Excerpted text start

Ugandan analysts, led by Old Mutual Investment Group Uganda, have emerged as among the most vocal critics of the pricing strategy. In a detailed initiation note released in late January 2026, Old Mutual valued KPC shares at just Ksh4.61 — nearly half the offer price — warning of limited upside due to what they characterize as an “embedded premium” in the current pricing.
“The current IPO pricing embeds a valuation premium that may constrain near-term upside for public market investors,” the Old Mutual report stated. “We anticipate a post-listing repricing as investor expectations normalize and improved trading liquidity enables clearer price discovery more closely aligned with intrinsic value.”
Old Mutual’s assessment is based on a blended valuation framework combining discounted cash flow analysis and relative market comparables. Their DCF model, using a 16.04% weighted average cost of capital and a 3.0% terminal growth rate, yields a value of Ksh4.26 per share. A second analysis benchmarking KPC against regional utilities including KenGen and Kenya Power, alongside oil and gas operators such as Seplat and Aradel, produces Ksh5.27 per share. Weighting these two methodologies results in the Ksh4.61 fair value estimate, implying a 49% downside to the IPO price.
This skepticism is not limited to Ugandan analysts. Local research houses have reached similar conclusions through independent analysis. NCBA Investment Bank placed fair value at approximately Ksh6.35 per share, arguing that the IPO implies a premium earnings multiple for what is fundamentally a mature, regulated utility. Standard Investment Bank’s pre-offer valuation work estimated KPC’s equity value at around Ksh102 billion, implying roughly Ksh5.61 per share on the post-IPO share base. Other independent analyses have produced fair-value ranges between Ksh3.28 and Ksh5.41.
The government, for its part, set the share price at Ksh9.00 using an earnings-based valuation, specifically an EV/EBITDA multiple of 8.1 times applied to FY2025 EBITDA of Ksh18.6 billion. This methodology implies an equity valuation of approximately Ksh163.6 billion for the entire company based on 18.17 billion shares outstanding — a figure that independent analysts argue significantly overstates intrinsic value.

Excerpted text end

**Task to carry out**
Can you resume the text on KPC share valuations from the point where it stops? The data that comes next has no connection to the text about KPC share valuations.

Dataset excerpt start

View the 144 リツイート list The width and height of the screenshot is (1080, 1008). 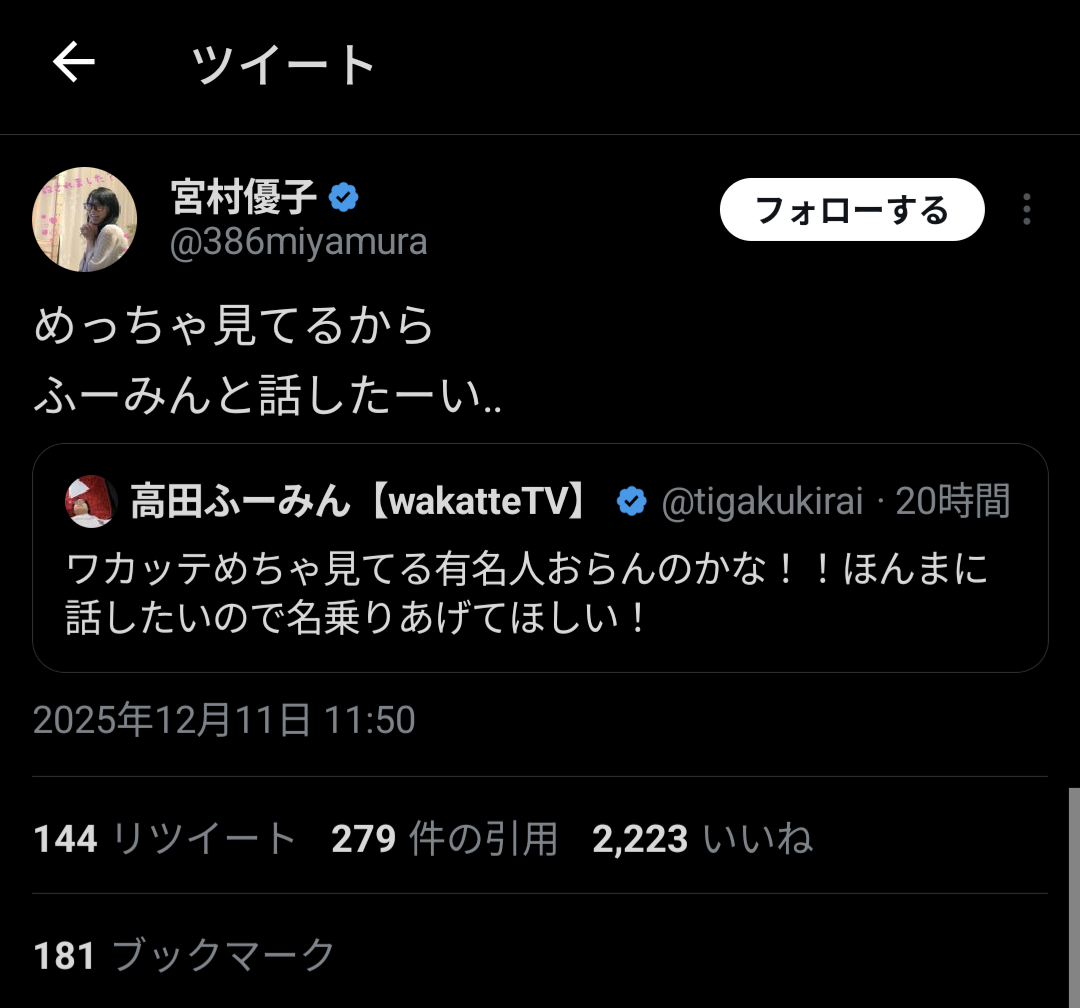click(165, 839)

Dataset excerpt end

**Final result**
The valuation debate is particularly striking given that KPC’s underlying business fundamentals appear robust on most operational and financial metrics. The company operates Kenya’s main fuel pipelines and storage facilities, transporting petroleum products across 1,342 kilometers of pipeline infrastructure connecting the Port of Mombasa to inland markets including Nairobi, Eldoret, and Kisumu, with extensions serving landlocked neighbors across East Africa.
This strategic infrastructure position gives KPC steady demand and a central role in the region’s energy supply chain. The company holds a dominant 91% market share in Kenya’s petroleum transportation sector, operating what amounts to a natural monopoly with high barriers to entry that protect its competitive position.
On paper, KPC presents impressive financial figures. The company holds assets worth Ksh163 billion and posted a profit of Ksh7.49 billion for the year ended June 30, 2025. Revenue for the same period reached Ksh38.6 billion, up from Ksh30.86 billion in 2023, reflecting rising petroleum demand across the region. Over the past 12 months, KPC paid Ksh10.5 billion in dividends to the Treasury, demonstrating consistent cash generation capabilities.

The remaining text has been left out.